EXERCISE INPUT:
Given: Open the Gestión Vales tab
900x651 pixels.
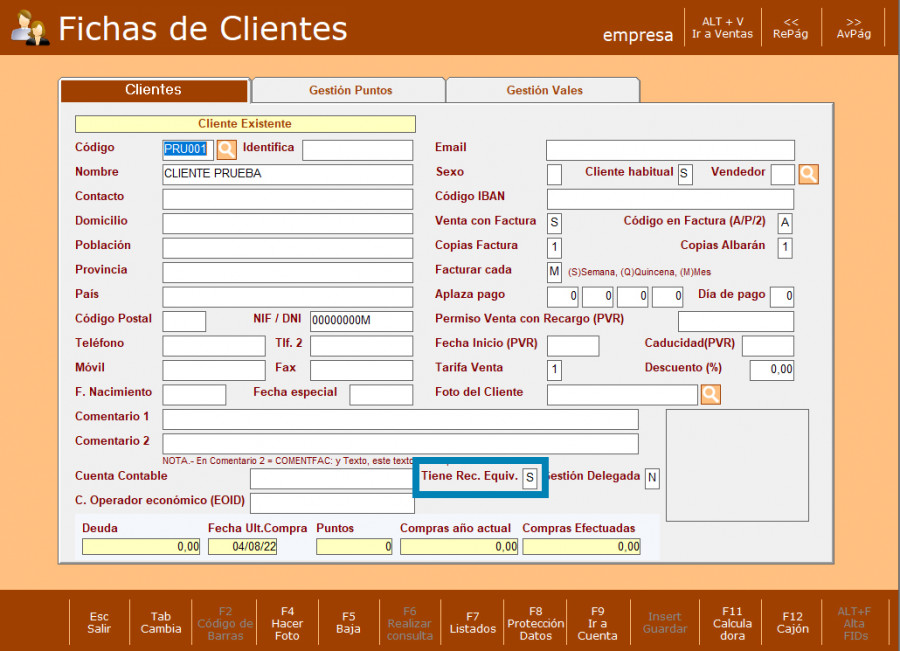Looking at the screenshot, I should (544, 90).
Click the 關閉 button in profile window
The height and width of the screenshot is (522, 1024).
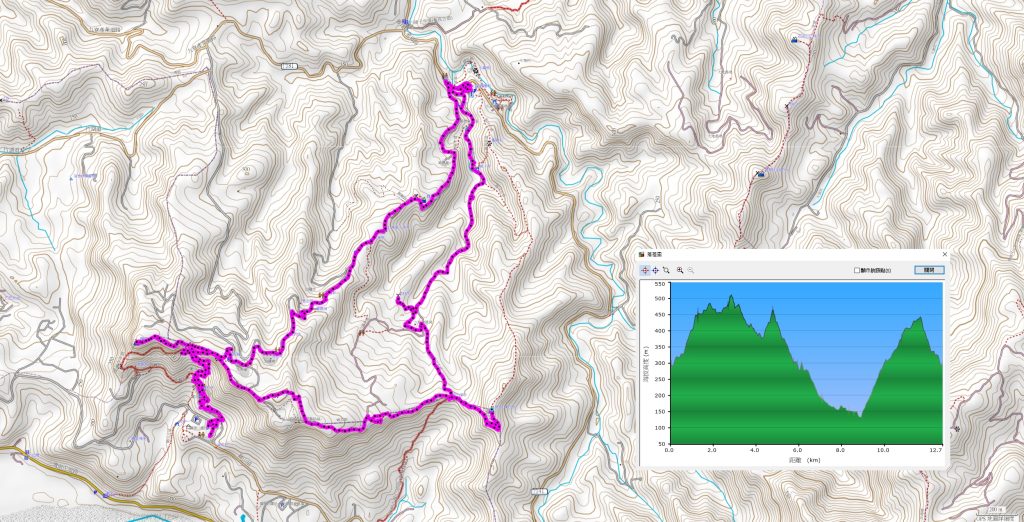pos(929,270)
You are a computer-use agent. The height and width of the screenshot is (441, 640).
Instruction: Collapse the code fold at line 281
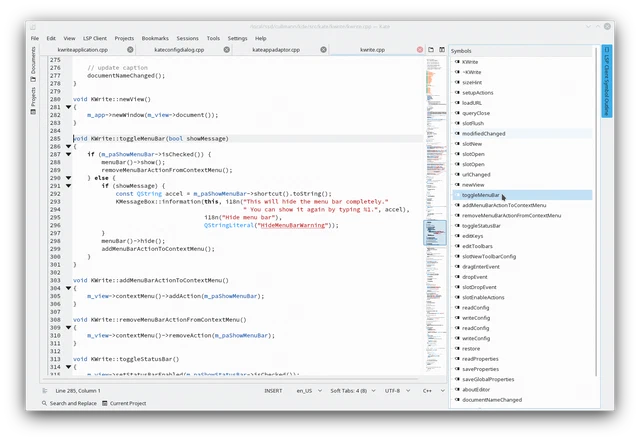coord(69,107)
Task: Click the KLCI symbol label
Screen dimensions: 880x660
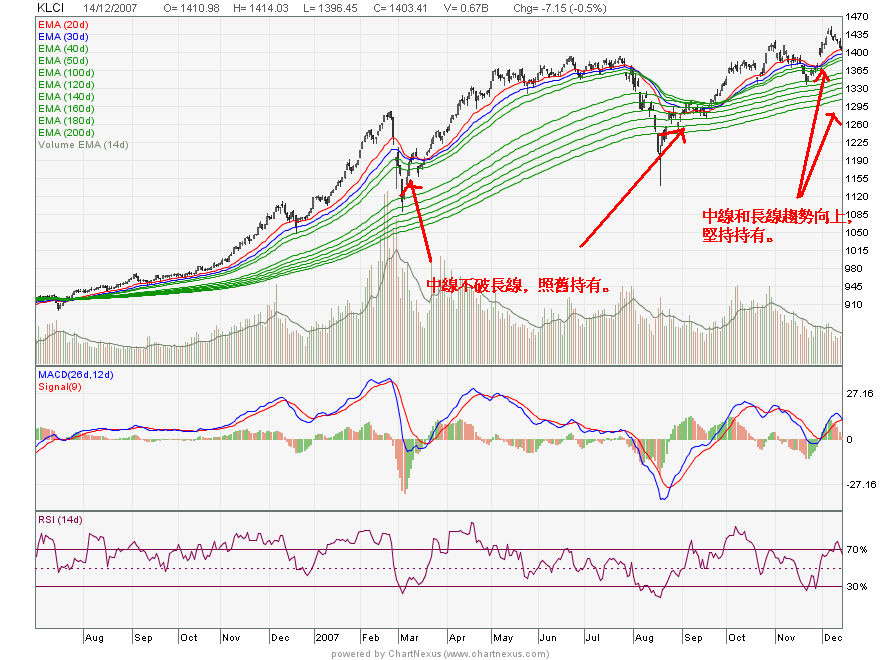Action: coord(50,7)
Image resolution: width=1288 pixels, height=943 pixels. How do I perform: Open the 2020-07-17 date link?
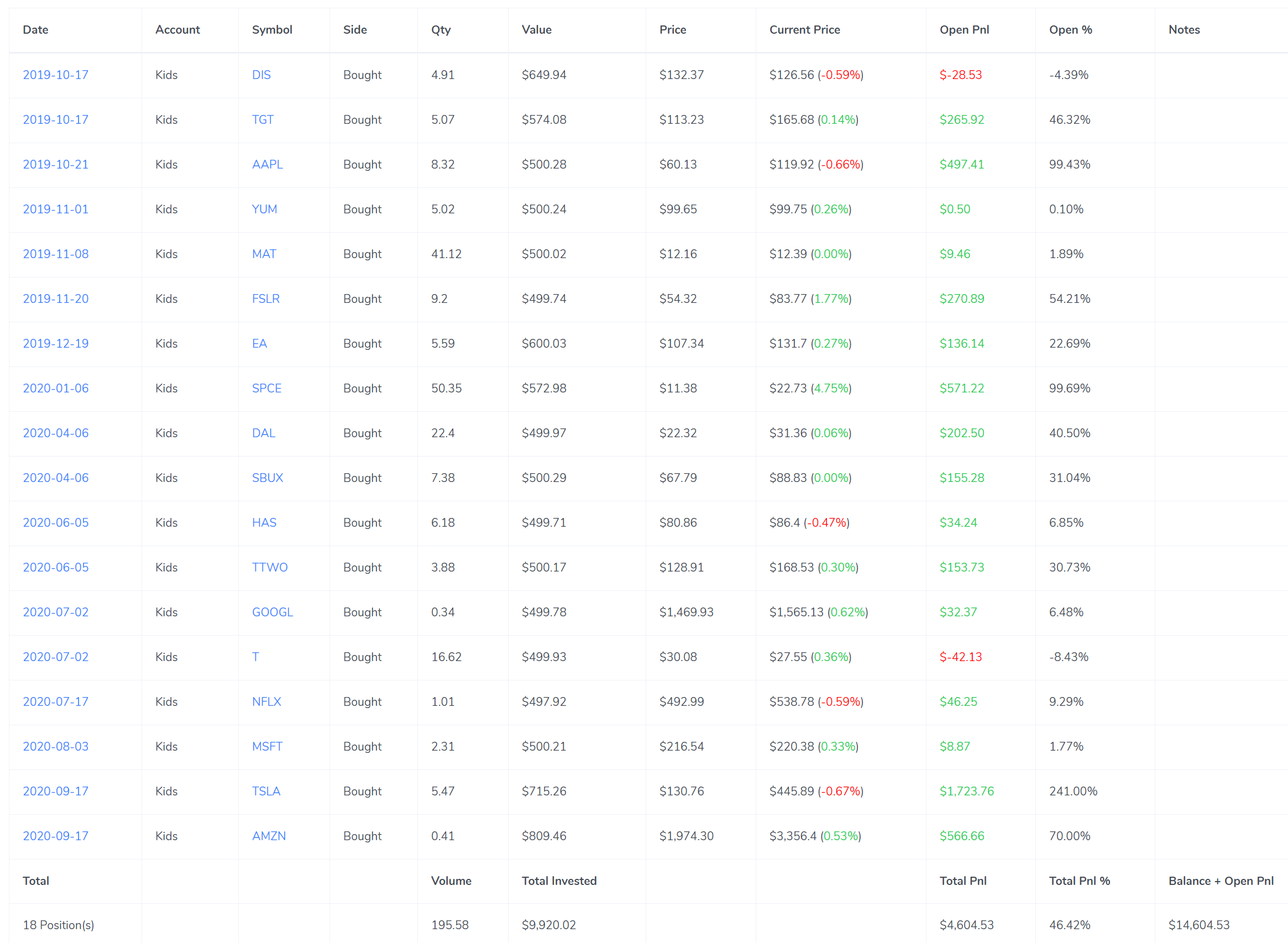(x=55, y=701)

EXERCISE OBJECTIVE:
Output every line of the material above word for word, leaving out the pictures.

FINAL RESULT:
Given: Open the Gestión Vales tab
900x651 pixels.
Looking at the screenshot, I should (544, 90).
Click the 關閉 button in profile window
The height and width of the screenshot is (522, 1024).
pos(929,270)
You are a computer-use agent. The height and width of the screenshot is (441, 640).
Instruction: Collapse the code fold at line 281
coord(69,107)
Task: Click the KLCI symbol label
Screen dimensions: 880x660
Action: coord(50,7)
Image resolution: width=1288 pixels, height=943 pixels. How do I perform: Open the 2020-07-17 date link?
(x=55, y=701)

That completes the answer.